Unlike NCLB, which had varying standards and tests to measure student achievement across states, Common Core promises that all states will have the same standards. A high school diploma in the U.S. can mean something radically different from state to state and from school to school, but it shouldn’t. Common Core standards are linked to what colleges and employers want young people to know so that families and students could find out if they were off track sooner. The standards are developed by several experts across the country. Those in Massachusetts, a state known to have one of the most rigorous standards in the U.S., set policies for literature and mathematics. Educators from Georgia, a state renowned for its education in technology, set standards for technical literacy (Ripley, 2013). In mathematics, the Common Core changes the system to cover more depth instead of breadth. For example, first graders across the U.S. were required to learn thirteen different skills on average. The Common Core requires them to learn only eight but at a more rigorous standard (Ripley, 2013). In language arts, the Common Core wants to expand the focus from classic literature to nonfiction text, since that is an area of weakness for students in the U.S. when compared with international peers. When the Common Core tests were implemented in the state of Kentucky, the teachers and administrators knew there would be high failing rates. At first, only half of the elementary students were proficient or better in reading, whereas with the old standards, three-quarters were proficient. Yet in 2013, the Kentucky high school graduation rate has increased to 86%, up from 80% in 2010. Also, 54% of high school seniors were considered ready for college or careers, as opposed to 34% in 2010 (Ripley, 2013).  

Despite this, many educators believe that the Common Core is not the reform that will push America to the top. Teachers and parents mainly feel that their students are being tested too much and that the new standards are inappropriate and too difficult. In Southside High School in New York, only 48% of first-time test takers achieved a passing score. In the Common Core’s context, that would mean over half the students of Southside are not college-ready. This is a good high school, which had no dropouts this year and a 98% four-year graduation rate. Each year, over 70% of Southside’s graduates also pass the International Baccalaureate exam in mathematics, and 92% of the Class of 2012 enrolled in college two years after graduation (Burris, 2015). Other schools have suffered worse. At Brooklyn’s Abraham Lincoln High School, only 24% of students passed the algebra exam (Campanile, 2015).

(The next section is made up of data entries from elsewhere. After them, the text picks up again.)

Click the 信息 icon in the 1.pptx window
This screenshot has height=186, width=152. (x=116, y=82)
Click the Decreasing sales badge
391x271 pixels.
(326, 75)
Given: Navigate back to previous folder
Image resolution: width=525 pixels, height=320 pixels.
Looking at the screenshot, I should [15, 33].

Perhaps the Common Core, just like NCLB, tests students too much. Or perhaps the critics just need to give it more time as the state of Kentucky did. It is expected that passing rates will plummet at first, but if the teachers and students can catch up to the new standards, the Common Core may be able to push America a little bit higher on the national rankings. If the bar is raised, fewer will reach it, but hopefully only for a while.

References:

Burris, C. (2015). Principal’s Last Advice: Let’s Move Beyond the Rhetoric and Really Question the Common Core. The Hechinger Report. 

Campanile, C. (2015). Most Students at Basketball Powerhouse Flunk Common Core. New York Post. 

Duncan, A. (2015). It’s Past Time to Move Beyond No Child Left Behind: Addressing America’s Teachers and Principals. HOMEROOM.

Guisbond, L., Neil, M., & Schaeffer, B. (2012). NCLB’s Lost Decade for Educational Progress: What Can We Learn from this Policy Failure? National Center for Fair and Open Testing. 

National Center for Education Statistics (NCES). (2010). Highlights from PISA 2009: Performance of U.S. 15-year-old Students in Reading, Mathematics, and Science Literacy in an International Context.

Porter, A., McMaken, J., Hwang, J., & Yang, R. (2011). Common Core Standards: The New U.S. Intended Curriculum. Educational Researcher 40: 103-116.

Rampey, B., Dion, G., and Donahue, P. (2009). NAEP 2008 Trends in Academic Progress. National Center for Education Statistics, Institute of Educational Sciences, U.S. Department of Education, Washington, D.C.

Ripley, A. (2013). The New Smart Set. Time International 182 (14): 32.